Microbiological findings in erythema (chronicum) migrans and related disorders.

In order to evaluate the virtual advantage of proving borrelial infection in dermatoses clinically diagnosed as erythema (chronicum) migrans (ECM), acrodermatitis chronica atrophicans (ACA) or lymphadenosis cutis benigna (LCB) by means of histological, cultural or serological trials, skin and serum samples obtained from altogether 99 patients suffering from these dermatoses were examined. Serum and--to some extent--skin specimens gained from healthy individuals (n = 36), patients with not tick bite associated disorders of skin, internal organs and nervous system (n = 121) were used as controls. In addition, serum specimens from patients enduring circumscribed scleroderma (morphea), n = 31, and sera of Bavarian forest workers (n = 211) were proven for the presence of borrelial antibodies. Using an indirect immunofluorescence assay with borrelial strains, propagated in inbred mice, as antigens, elevated IgM- and/or IgG antibody titers were found in 51 (84%) out of 61 ECM-, in 17 (100%) ACA- and in 2 (33%) out of 6 LCB-sera.
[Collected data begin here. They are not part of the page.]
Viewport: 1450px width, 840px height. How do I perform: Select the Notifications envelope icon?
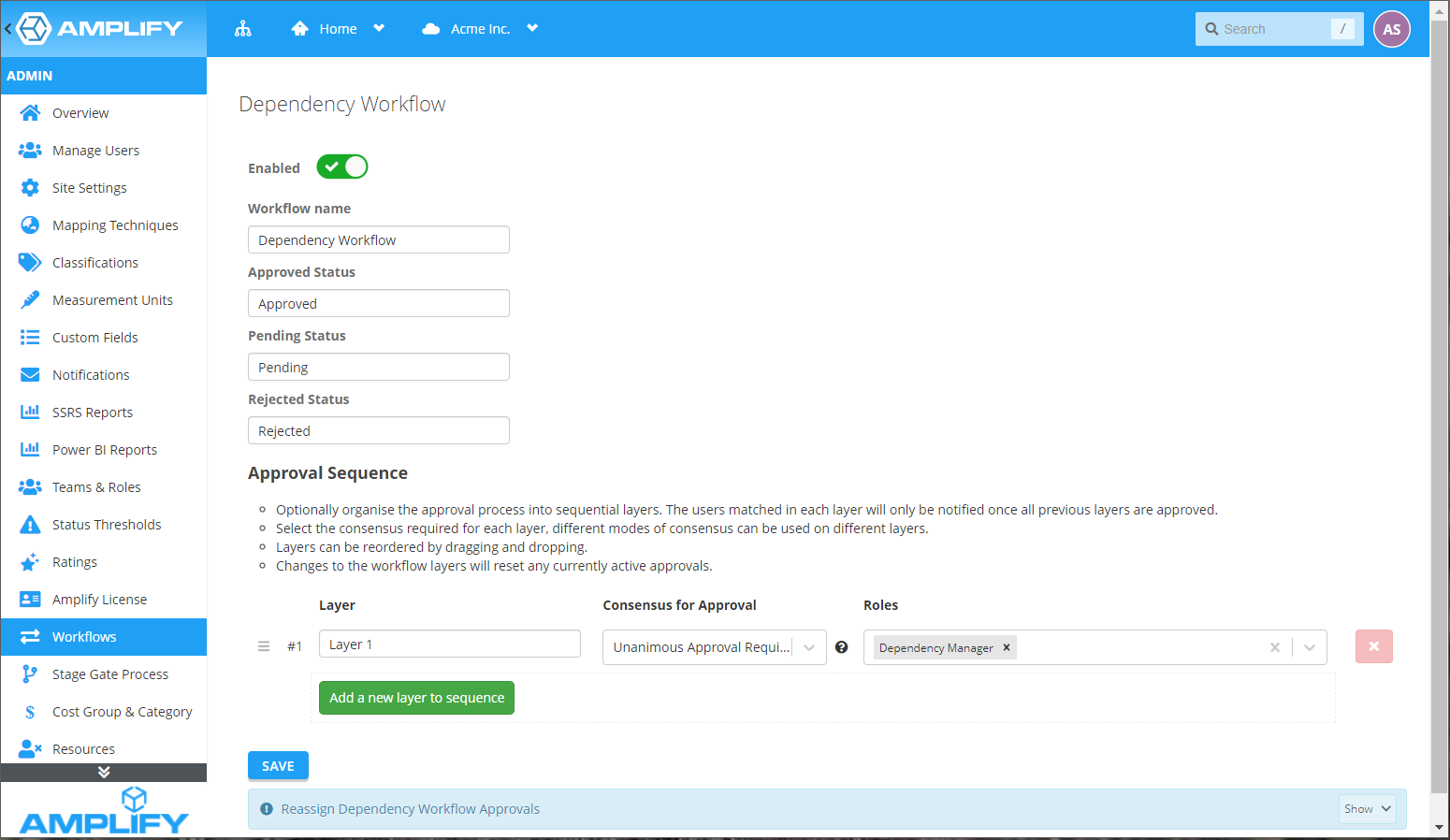(30, 374)
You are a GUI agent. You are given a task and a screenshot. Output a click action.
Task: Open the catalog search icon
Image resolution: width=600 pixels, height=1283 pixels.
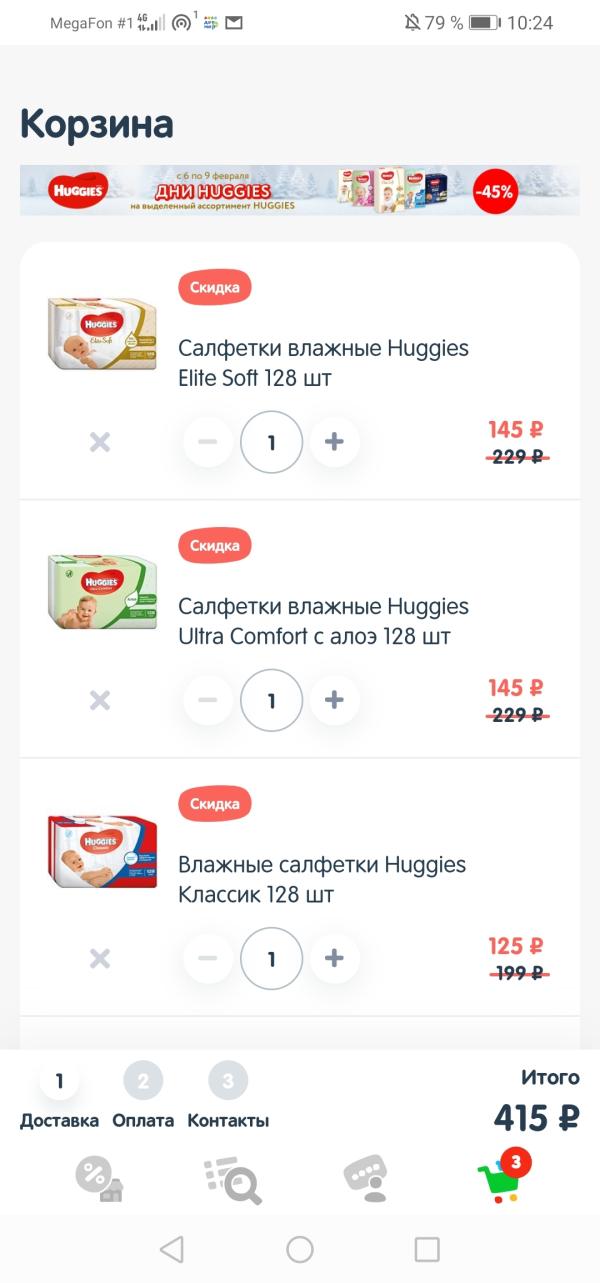(232, 1180)
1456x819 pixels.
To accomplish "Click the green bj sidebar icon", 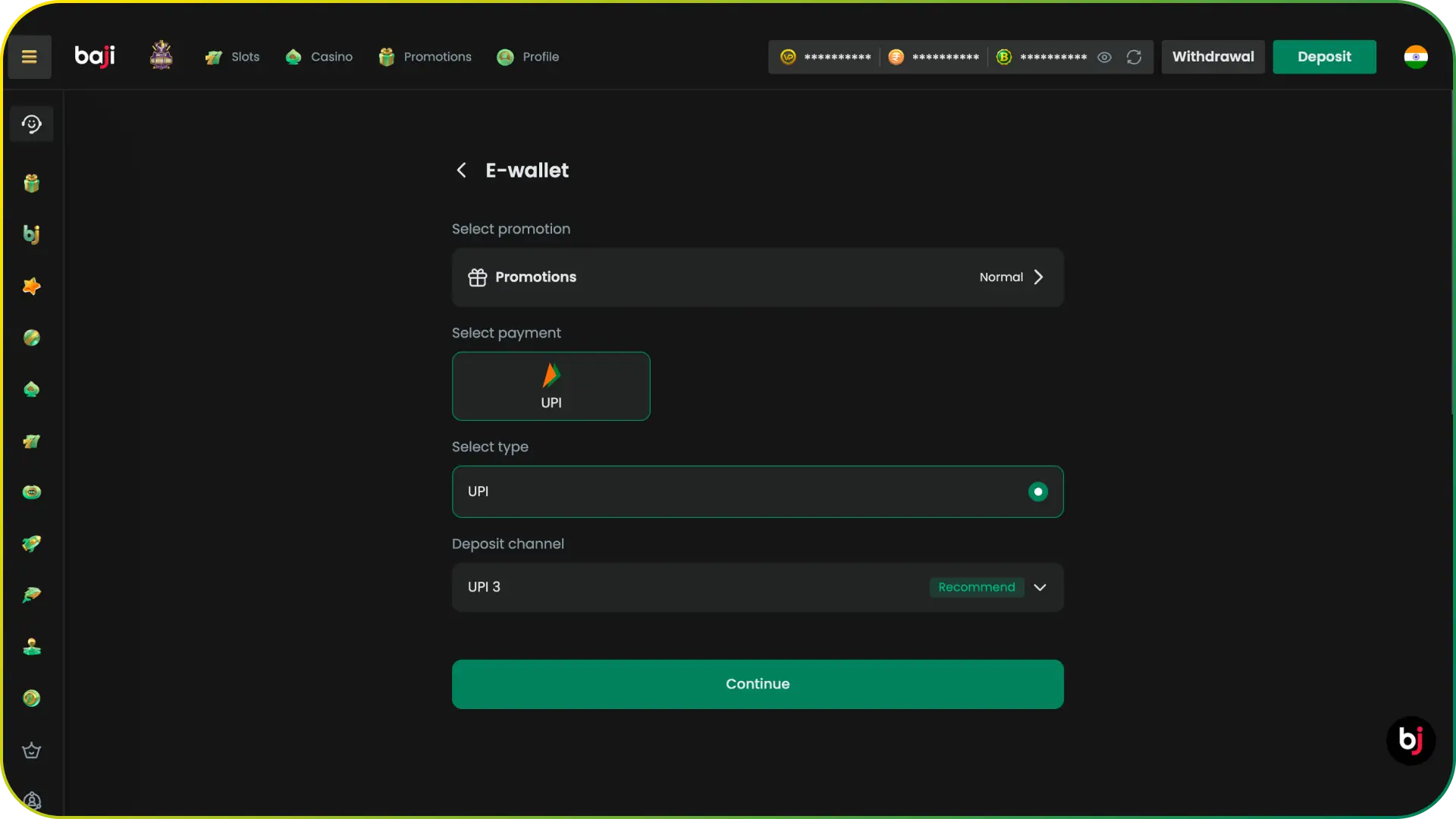I will (31, 234).
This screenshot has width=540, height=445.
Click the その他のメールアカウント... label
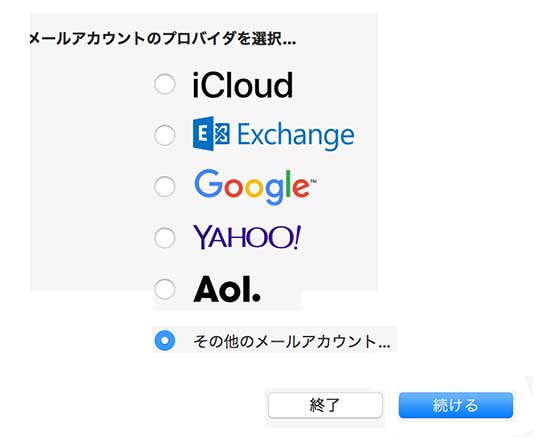(x=292, y=341)
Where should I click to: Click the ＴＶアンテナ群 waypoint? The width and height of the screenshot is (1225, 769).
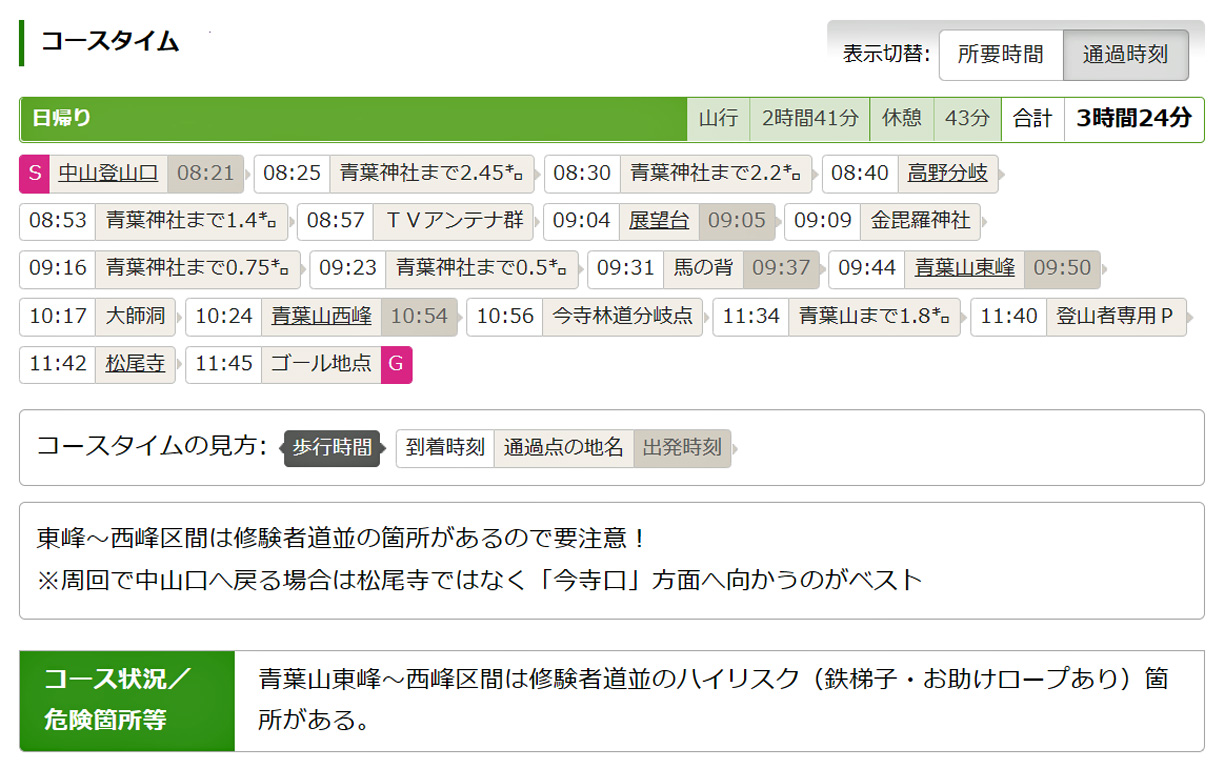coord(454,221)
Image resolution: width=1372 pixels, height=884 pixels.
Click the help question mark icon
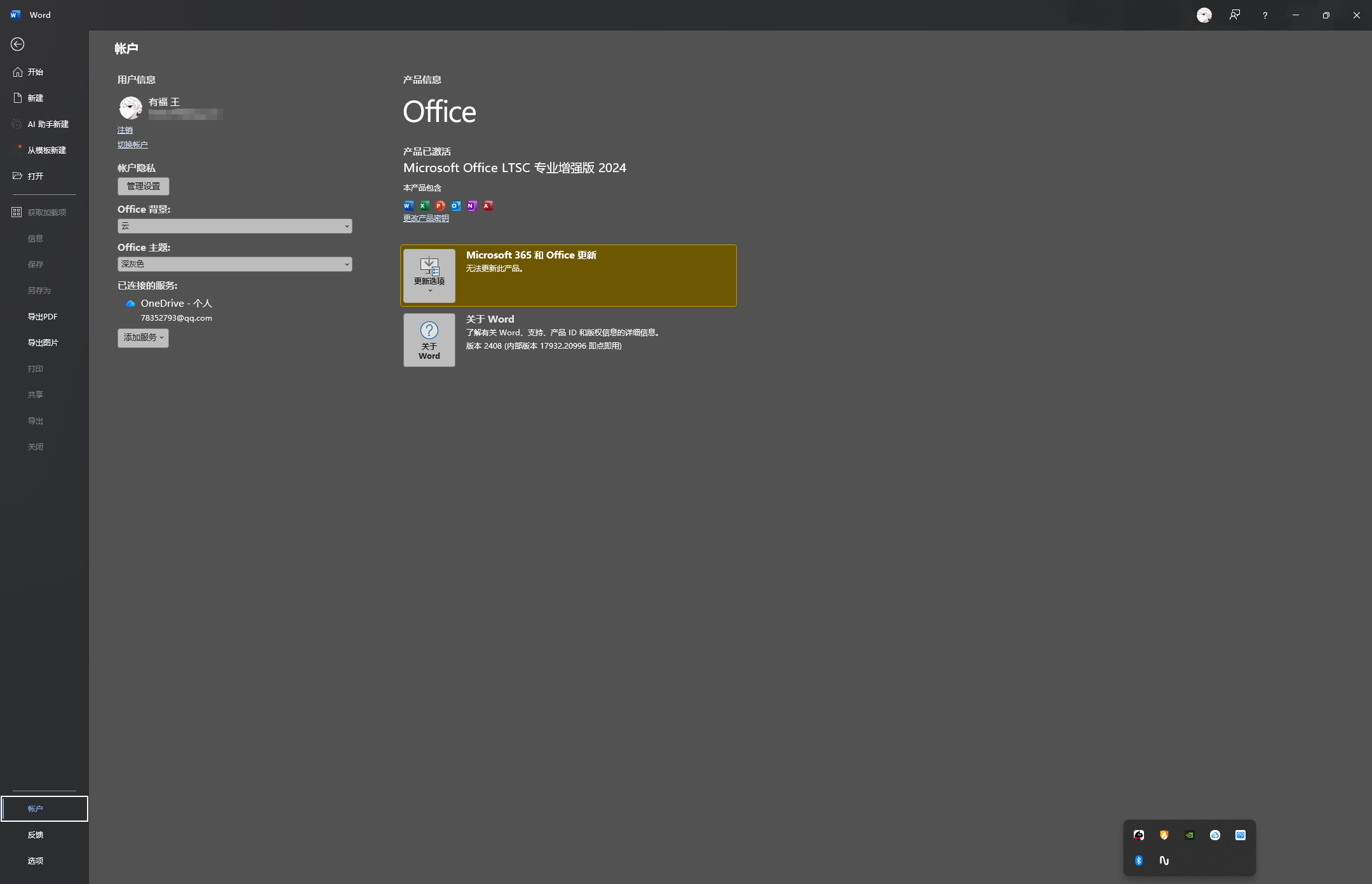(x=1265, y=15)
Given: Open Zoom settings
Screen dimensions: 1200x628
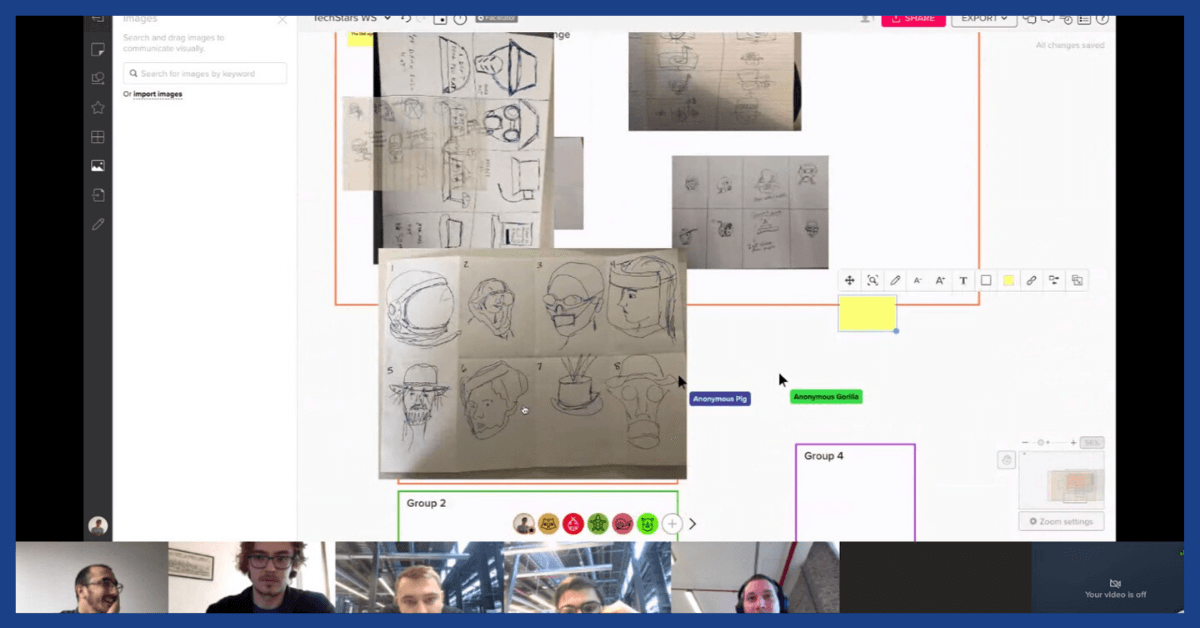Looking at the screenshot, I should (x=1061, y=521).
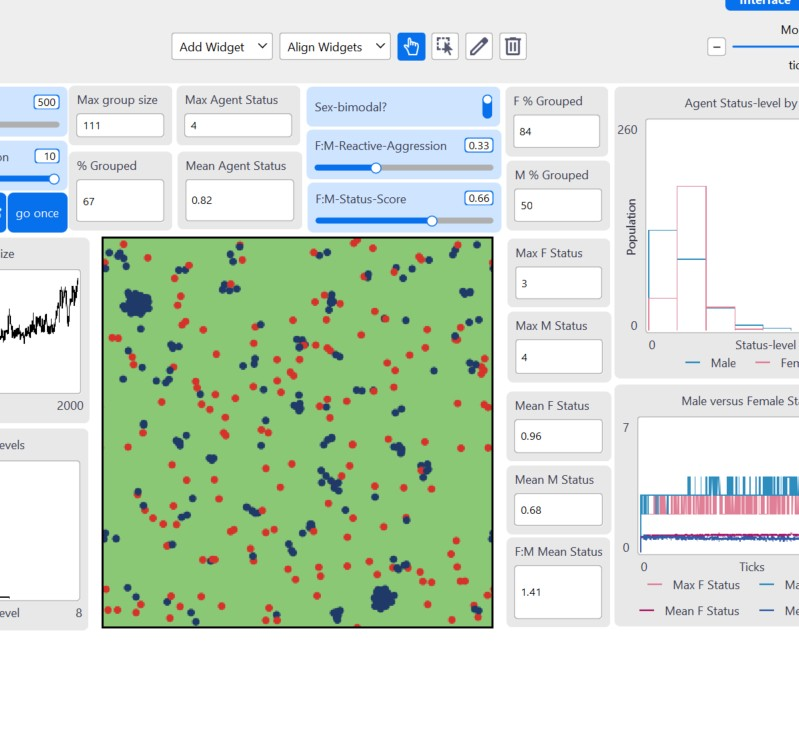Choose the edit pencil tool
Image resolution: width=799 pixels, height=732 pixels.
point(478,47)
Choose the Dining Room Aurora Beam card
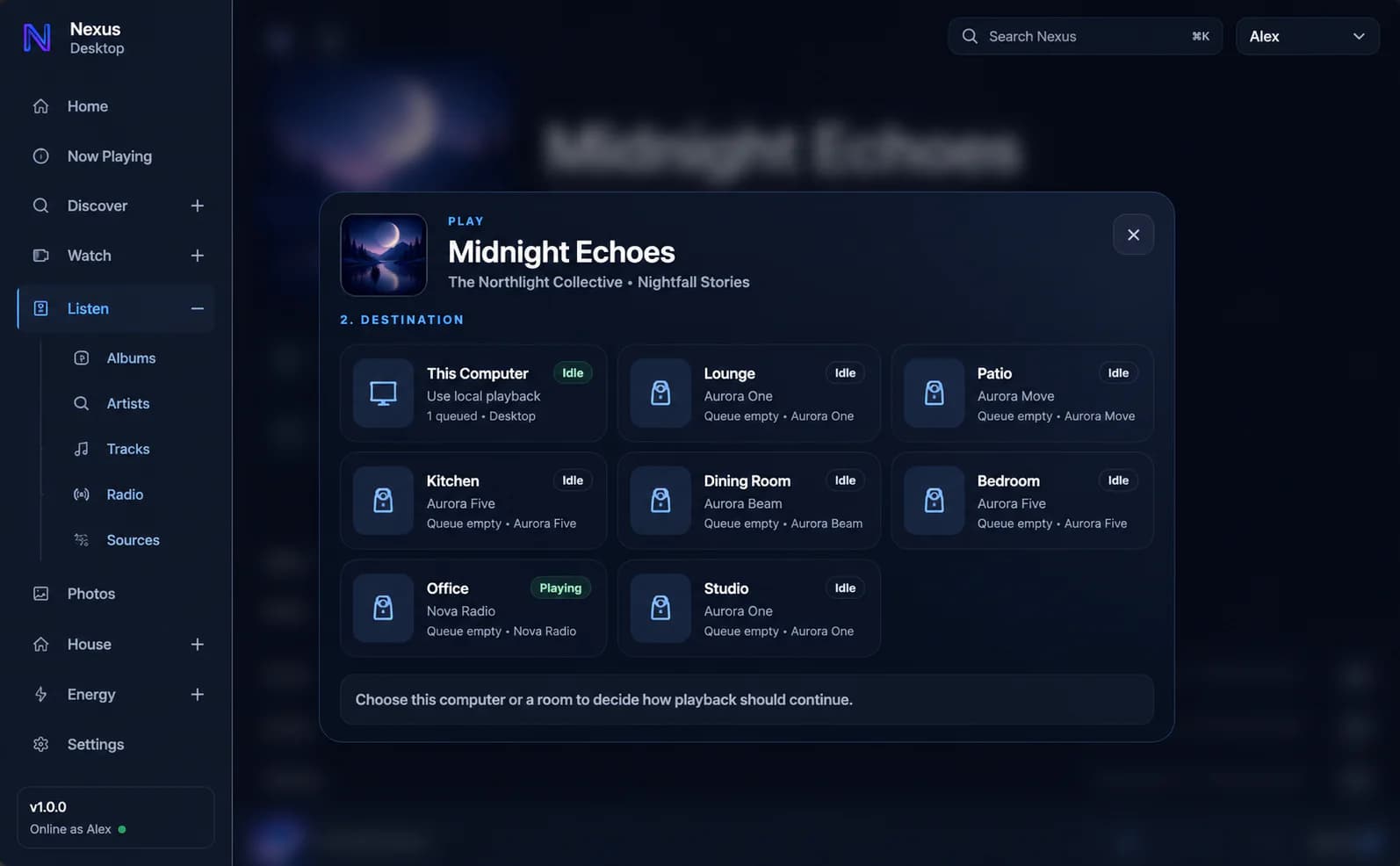 pyautogui.click(x=748, y=501)
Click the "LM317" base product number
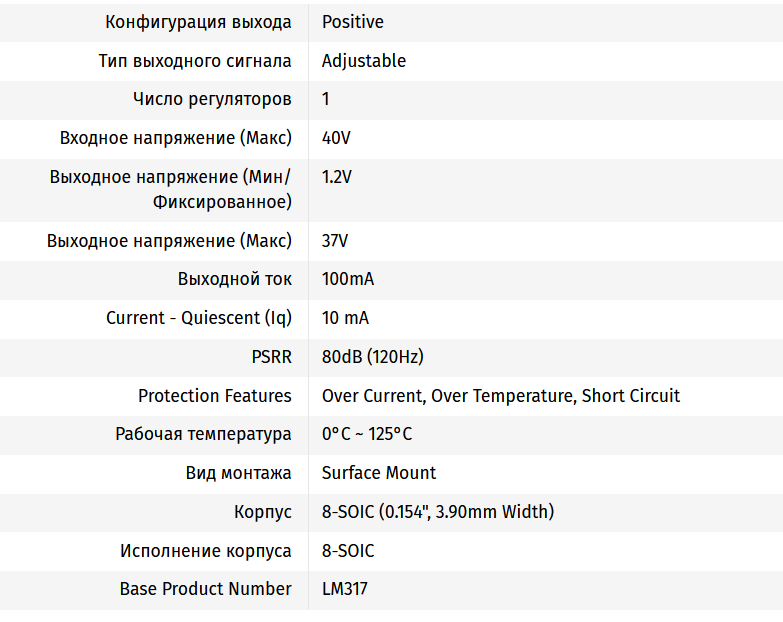Image resolution: width=783 pixels, height=622 pixels. coord(344,589)
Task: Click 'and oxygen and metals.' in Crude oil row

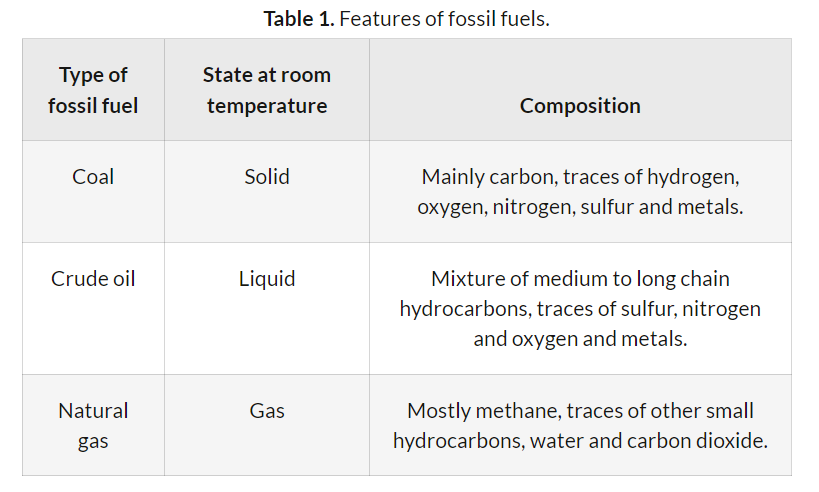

Antibody titers decreased significantly after adequate antibiotic therapy. The groups in comparison yielded spirochetal serum antibodies as follows: Healthy individuals and patients with various diseases 7 out of 157 (4.5%), morphea patients 7 out of 31 (23%) and forest workers 71 out of 211 (34%). Borrelia burgdorferi was cultivated from 6 out of 32 skin and from 1 blood specimen obtained from ECM patients and from 1 out of 5 ACA skin specimens. Borreliae could also be detected in the blood of 3 out of 11 thymusaplastic nude mice after intraperitoneal implantation of ECM-tissue. More frequently than borreliae spindle-shaped bacteria resembling fusobacterium sp. were detected not only by in vitro cultivation of ECM and ACA skin samples, but also in the blood of thymusaplastic mice after implantation of ECM-tissue. By Warthin-Starry silver strain borrelia-like structures were detected in 9 out of 28 ECM, in 3 out of 12 ACA and in 1 out of 5 LCB skin specimens. Therefore in our experience serological examinations turned out to be the most productive diagnostic tool.